G.Mughini: Ma quale cappa clierico fascista! In Italia, dopo un certo periodo, tutti i fiori hanno fiorito, tutte le opinioni, tutte le irregolarità. I democristiani, ai quali hanno ammazzato i loro uomini, non hanno mai chiesto la pena di morte. La pena di morte la chiese La Malfa che era un laico. Che era un azionista. La cappa clerico fascista è un’invenzione di quella subcultura di cui le ho detto.

MF: E’ giusto che siano sempre gli stessi a parlare di quei fatti? Esiste secondo lei la possibilità o addirittura la necessità che siano altri, le nuove generazioni, a parlarne.
G.Mughini: Nessuno lo impedisce. Certo quelli che sono stati i protagonisti, e ci sono stati dentro, hanno il diritto di parola. Certo nessuno impedisce a nessuno. Credo, però, che sia difficile senza essere stati almeno sfiorati un po’ da quella dinamiche, da quelle atmosfere. E’ difficile rivivere quel momento in cui ciascuno di noi seppe che Luigi Calabresi era stato assassinato.

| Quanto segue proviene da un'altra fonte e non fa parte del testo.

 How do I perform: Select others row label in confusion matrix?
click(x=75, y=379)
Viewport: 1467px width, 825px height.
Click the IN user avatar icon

Quel momento è stato un momento centrale. In quel momento seppi che qualcuno dei nostri poteva togliere la vita ad uno che stava andando a lavoro. E’ stata una cosa di cui non mi dimenticherò mai.
Uno dei punti più sgangherati della difesa di quelli che sono stati accusati di fare parte del commando, Bompressi e Pietrostefani, fu proprio quello. Dire di non ricordarsi dov’erano quando seppero della morte di Calabresi. Pietrostefani disse che lo aveva saputo, dopo 4 ore, alle 13. Da uno che aveva incontrato per strada.